Panem, het Capitool, 2056. Het aftellen is begonnen. Vanuit ieder district zijn er twee mensen afgevaardigd. We staan tegenover elkaar. De bloeddorstige blik van mijn tegenstanders is angstaanjagend. In het midden van ons ligt munitie. Ik ga voor de pijl en boog.
Het gevechtseiland is dit jaar simpel gehouden. De spelmakers zijn creatief geweest in hun eenvoud: nauwelijks plekken om je goed te verbergen, geen bomen om in te klimmen, enkel wat enorme kussens om je achter te verstoppen en het gevechtsveld is nog geen voetbalveld groot. Één voordeel: als het mijn tijd is vandaag, dan weet ik in ieder geval dat het snel gebeurt. De omstandigheden zijn echter ondraaglijk: het glas boven onze hoofd zorgt voor een enorm broeikaseffect. Het zweet breekt me uit, van de warmte of de angst?

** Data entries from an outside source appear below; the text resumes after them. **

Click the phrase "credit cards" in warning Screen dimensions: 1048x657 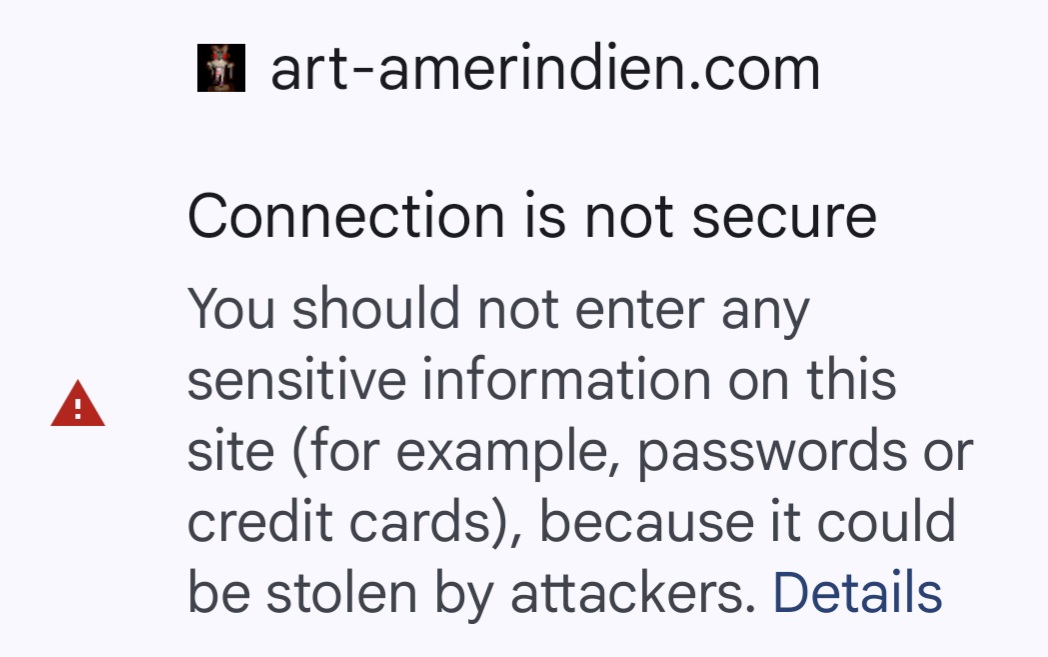(x=342, y=522)
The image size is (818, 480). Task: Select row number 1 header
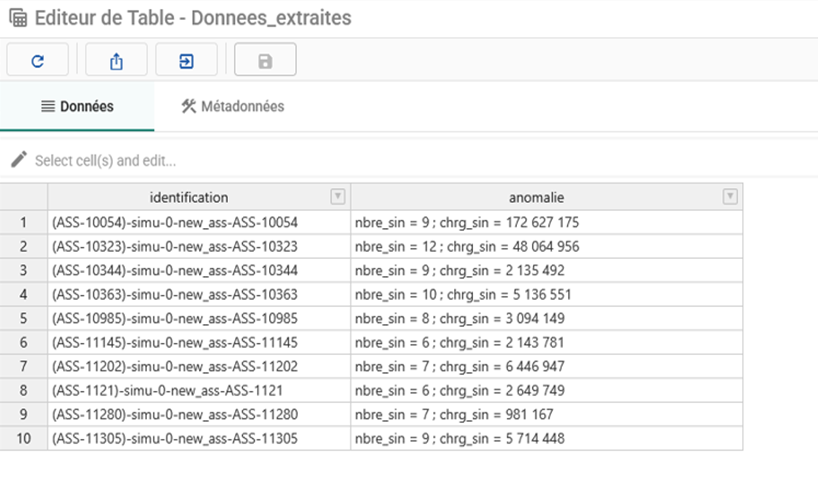pyautogui.click(x=23, y=222)
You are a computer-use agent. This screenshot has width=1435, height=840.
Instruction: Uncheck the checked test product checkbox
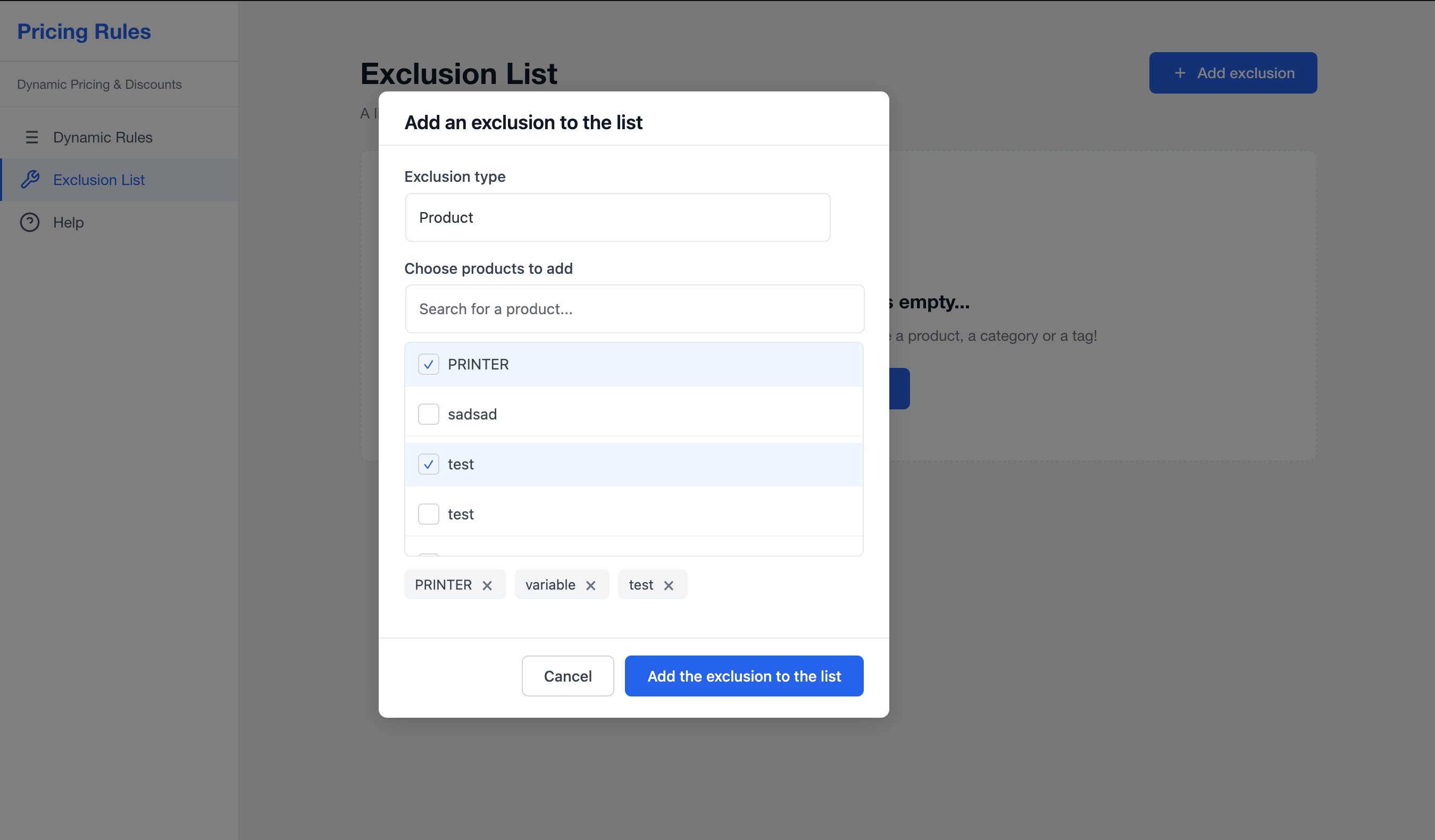(428, 464)
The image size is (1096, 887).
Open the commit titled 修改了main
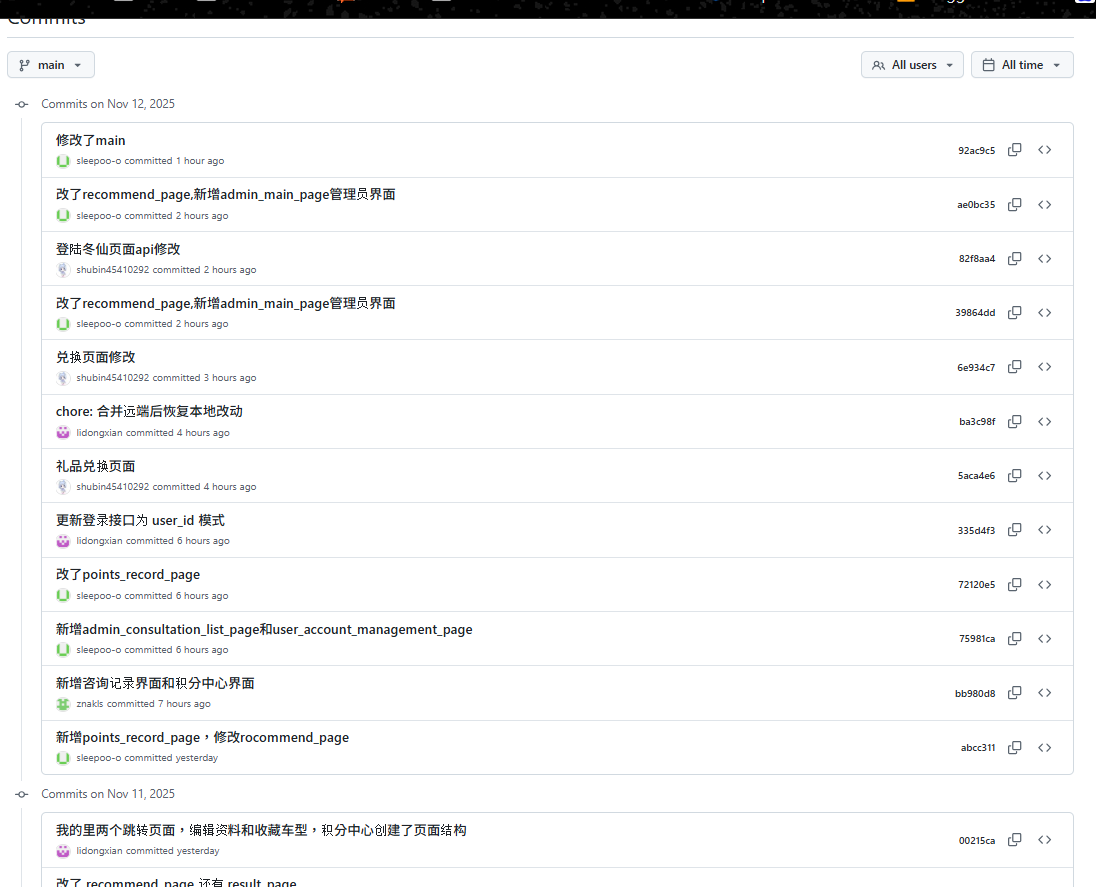[90, 140]
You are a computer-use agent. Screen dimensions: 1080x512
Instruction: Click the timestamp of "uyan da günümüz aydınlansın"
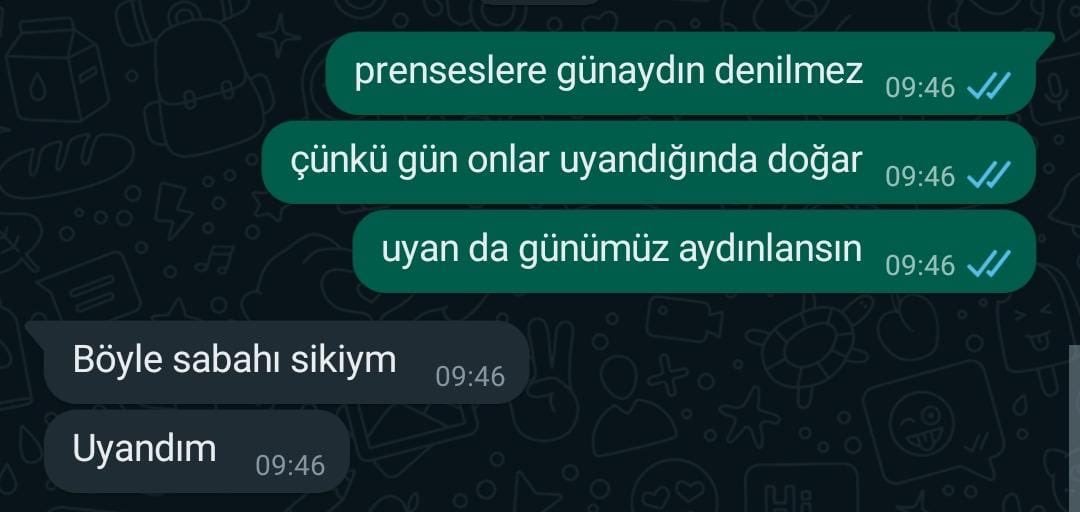(x=920, y=265)
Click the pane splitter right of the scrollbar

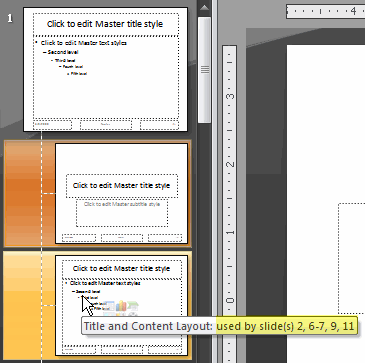(215, 181)
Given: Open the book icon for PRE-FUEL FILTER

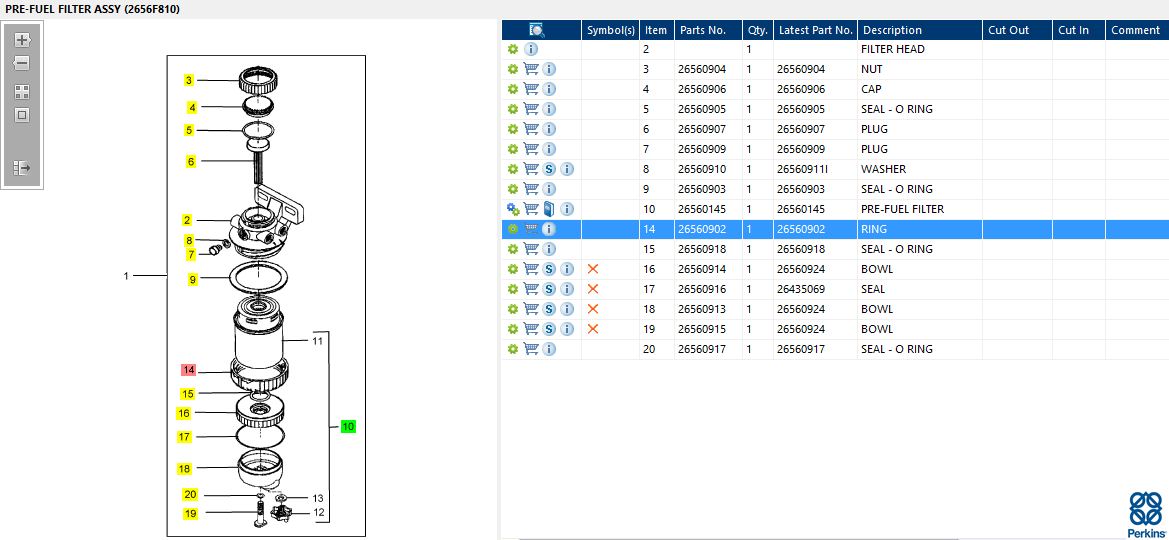Looking at the screenshot, I should click(x=549, y=209).
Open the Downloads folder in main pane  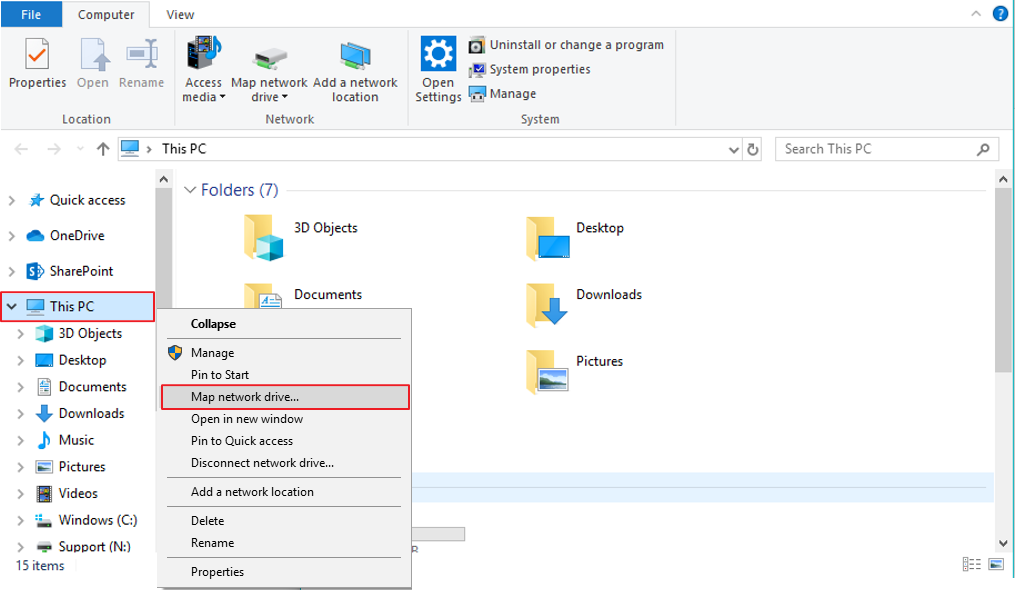click(x=547, y=304)
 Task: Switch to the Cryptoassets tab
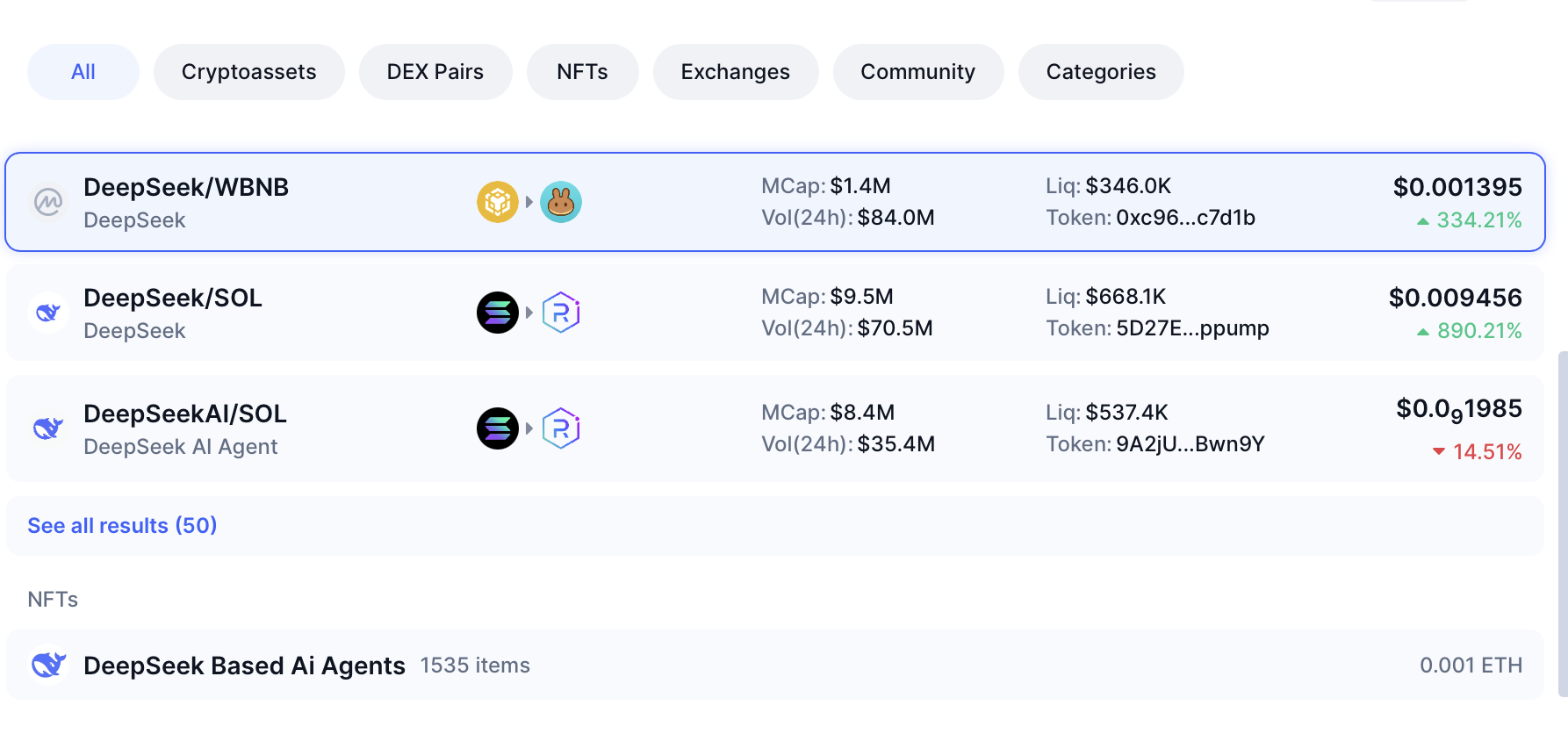click(x=248, y=72)
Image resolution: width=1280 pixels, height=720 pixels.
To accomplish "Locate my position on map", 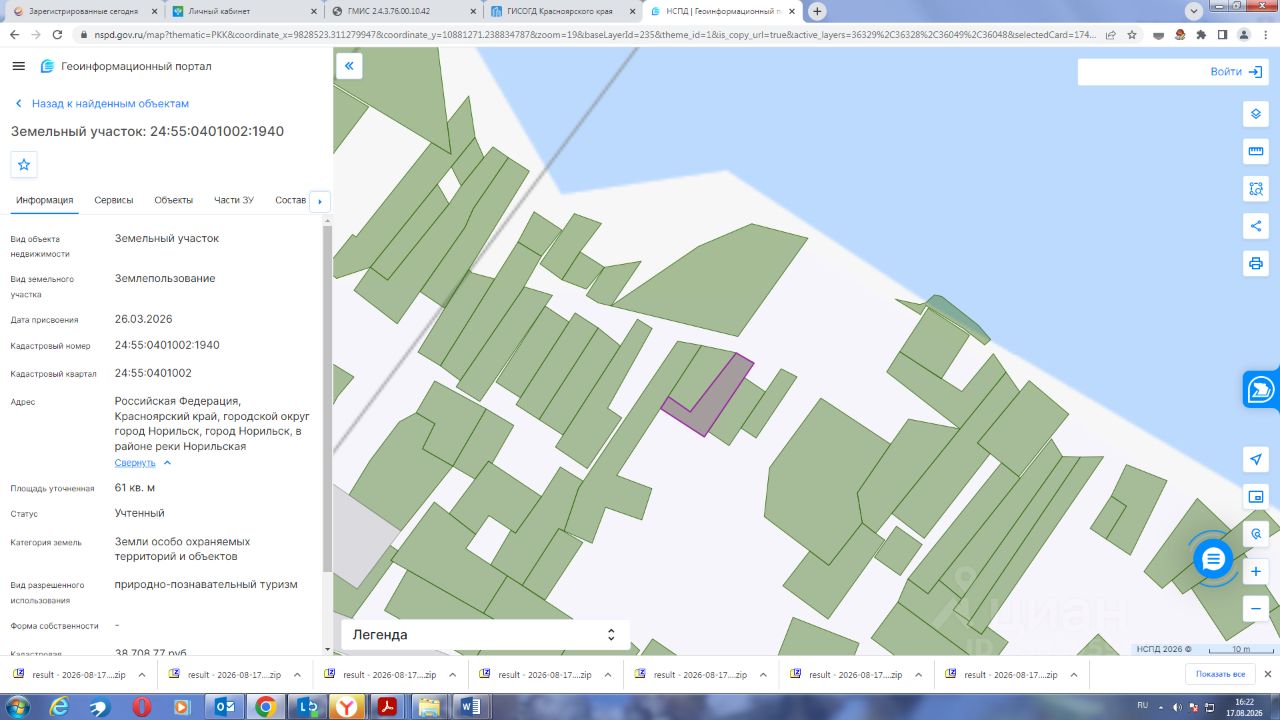I will click(1256, 459).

3, 2, 1… Ik ren zo hard als ik kan! Die munitie lijkt opeens een kilometer van mij vandaan te liggen. Mijn tegenstanders komen steeds dichterbij. Ze pakken, verassend genoeg, allemaal een pijl en boog. Sommigen schieten elkaar al af.
*Boem* *Boem* *Boem*
Nu al drie dood! Ik heb mijn pijl nog niet eens. Hoe kom ik hier veilig weer weg?! Ze zijn te druk met elkaar en met hun pijl op de boog krijgen. In een luttele seconde heb ik mijn pijl en boog en ren ik weg, op zoek naar veiligheid. Ik voel een pijl langs mijn arm schaven. Angstaanjagend, maar gelukkig geen pijn. En nu heb ik twee pijlen!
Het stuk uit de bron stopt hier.